▸ **AIM OF THE EXERCISE**
The records below should be written out again, exactly.

▸ **THE INPUT**

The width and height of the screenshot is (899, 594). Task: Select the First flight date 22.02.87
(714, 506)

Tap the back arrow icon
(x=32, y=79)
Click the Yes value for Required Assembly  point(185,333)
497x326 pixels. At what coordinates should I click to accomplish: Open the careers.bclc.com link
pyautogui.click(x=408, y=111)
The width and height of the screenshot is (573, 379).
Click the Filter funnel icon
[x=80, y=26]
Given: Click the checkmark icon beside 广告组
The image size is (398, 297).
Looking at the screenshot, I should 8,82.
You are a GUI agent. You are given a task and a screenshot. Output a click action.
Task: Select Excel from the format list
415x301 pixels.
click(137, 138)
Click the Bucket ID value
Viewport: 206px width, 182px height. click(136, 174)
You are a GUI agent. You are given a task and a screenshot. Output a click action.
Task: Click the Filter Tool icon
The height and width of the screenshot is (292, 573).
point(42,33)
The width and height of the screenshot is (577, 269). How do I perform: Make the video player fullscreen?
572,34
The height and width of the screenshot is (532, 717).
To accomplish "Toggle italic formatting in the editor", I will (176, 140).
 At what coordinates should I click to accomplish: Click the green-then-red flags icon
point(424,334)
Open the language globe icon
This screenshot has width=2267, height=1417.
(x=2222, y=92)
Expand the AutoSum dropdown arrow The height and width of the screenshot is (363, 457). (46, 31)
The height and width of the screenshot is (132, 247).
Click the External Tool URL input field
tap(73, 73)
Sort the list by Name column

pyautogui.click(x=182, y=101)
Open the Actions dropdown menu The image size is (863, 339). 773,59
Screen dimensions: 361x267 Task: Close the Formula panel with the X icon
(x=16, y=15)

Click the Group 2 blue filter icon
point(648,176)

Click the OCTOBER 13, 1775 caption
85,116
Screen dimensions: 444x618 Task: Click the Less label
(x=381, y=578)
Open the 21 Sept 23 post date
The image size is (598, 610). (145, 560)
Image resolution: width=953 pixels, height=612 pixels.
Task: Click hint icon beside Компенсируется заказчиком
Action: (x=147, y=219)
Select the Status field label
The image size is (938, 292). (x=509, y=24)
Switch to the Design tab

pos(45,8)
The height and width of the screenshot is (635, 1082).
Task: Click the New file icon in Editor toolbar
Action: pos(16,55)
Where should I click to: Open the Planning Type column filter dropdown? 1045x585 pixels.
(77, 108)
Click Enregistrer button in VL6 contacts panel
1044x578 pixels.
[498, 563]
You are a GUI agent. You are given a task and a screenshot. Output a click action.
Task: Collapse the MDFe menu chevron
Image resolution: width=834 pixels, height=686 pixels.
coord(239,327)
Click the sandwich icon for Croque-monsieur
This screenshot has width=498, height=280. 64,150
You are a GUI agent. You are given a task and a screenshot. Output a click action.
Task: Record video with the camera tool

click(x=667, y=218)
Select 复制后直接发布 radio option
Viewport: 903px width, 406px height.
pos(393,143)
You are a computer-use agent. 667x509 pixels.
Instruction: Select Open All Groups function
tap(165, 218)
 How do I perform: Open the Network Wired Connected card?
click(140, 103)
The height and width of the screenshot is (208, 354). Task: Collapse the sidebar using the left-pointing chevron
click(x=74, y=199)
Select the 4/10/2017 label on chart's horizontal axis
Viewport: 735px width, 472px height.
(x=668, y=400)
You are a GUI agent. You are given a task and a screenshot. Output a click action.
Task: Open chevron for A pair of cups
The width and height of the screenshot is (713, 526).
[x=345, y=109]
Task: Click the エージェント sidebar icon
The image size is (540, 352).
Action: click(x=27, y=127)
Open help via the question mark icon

▸ **SOLUTION TO THIS EXERCISE**
The width and height of the screenshot is (899, 594). Task: Select the First flight date 22.02.87
(714, 506)

Tap the back arrow icon
(x=32, y=79)
Click the Yes value for Required Assembly  point(185,333)
497x326 pixels. At what coordinates should I click to accomplish: Open the careers.bclc.com link
pyautogui.click(x=408, y=111)
The width and height of the screenshot is (573, 379).
Click the Filter funnel icon
[x=80, y=26]
Given: Click the checkmark icon beside 广告组
The image size is (398, 297).
Looking at the screenshot, I should 8,82.
You are a GUI agent. You are given a task and a screenshot. Output a click action.
Task: Select Excel from the format list
415x301 pixels.
click(137, 138)
Click the Bucket ID value
Viewport: 206px width, 182px height. click(136, 174)
You are a GUI agent. You are given a task and a screenshot. Output a click action.
Task: Click the Filter Tool icon
The height and width of the screenshot is (292, 573).
point(42,33)
The width and height of the screenshot is (577, 269). How do I perform: Make the video player fullscreen?
572,34
The height and width of the screenshot is (532, 717).
To accomplish "Toggle italic formatting in the editor", I will (176, 140).
 At what coordinates should I click to accomplish: Click the green-then-red flags icon
point(424,334)
Open the language globe icon
This screenshot has width=2267, height=1417.
(x=2222, y=92)
Expand the AutoSum dropdown arrow The height and width of the screenshot is (363, 457). (46, 31)
The height and width of the screenshot is (132, 247).
Click the External Tool URL input field
tap(73, 73)
Sort the list by Name column

pyautogui.click(x=182, y=101)
Open the Actions dropdown menu The image size is (863, 339). 773,59
Screen dimensions: 361x267 Task: Close the Formula panel with the X icon
(x=16, y=15)

Click the Group 2 blue filter icon
point(648,176)

Click the OCTOBER 13, 1775 caption
85,116
Screen dimensions: 444x618 Task: Click the Less label
(x=381, y=578)
Open the 21 Sept 23 post date
The image size is (598, 610). (145, 560)
Image resolution: width=953 pixels, height=612 pixels.
Task: Click hint icon beside Компенсируется заказчиком
Action: (x=147, y=219)
Select the Status field label
The image size is (938, 292). (x=509, y=24)
Switch to the Design tab

pos(45,8)
The height and width of the screenshot is (635, 1082).
Task: Click the New file icon in Editor toolbar
Action: pos(16,55)
Where should I click to: Open the Planning Type column filter dropdown? 1045x585 pixels.
(77, 108)
Click Enregistrer button in VL6 contacts panel
1044x578 pixels.
[498, 563]
You are a GUI agent. You are given a task and a screenshot. Output a click action.
Task: Collapse the MDFe menu chevron
Image resolution: width=834 pixels, height=686 pixels.
coord(239,327)
Click the sandwich icon for Croque-monsieur
This screenshot has width=498, height=280. 64,150
You are a GUI agent. You are given a task and a screenshot. Output a click action.
Task: Record video with the camera tool

click(x=667, y=218)
Select 复制后直接发布 radio option
Viewport: 903px width, 406px height.
pos(393,143)
You are a computer-use agent. 667x509 pixels.
Instruction: Select Open All Groups function
tap(165, 218)
 How do I perform: Open the Network Wired Connected card?
click(140, 103)
The height and width of the screenshot is (208, 354). Task: Collapse the sidebar using the left-pointing chevron
click(x=74, y=199)
Select the 4/10/2017 label on chart's horizontal axis
Viewport: 735px width, 472px height.
(x=668, y=400)
You are a GUI agent. You are given a task and a screenshot. Output a click action.
Task: Open chevron for A pair of cups
The width and height of the screenshot is (713, 526).
[x=345, y=109]
Task: Click the エージェント sidebar icon
The image size is (540, 352).
Action: click(x=27, y=127)
Open help via the question mark icon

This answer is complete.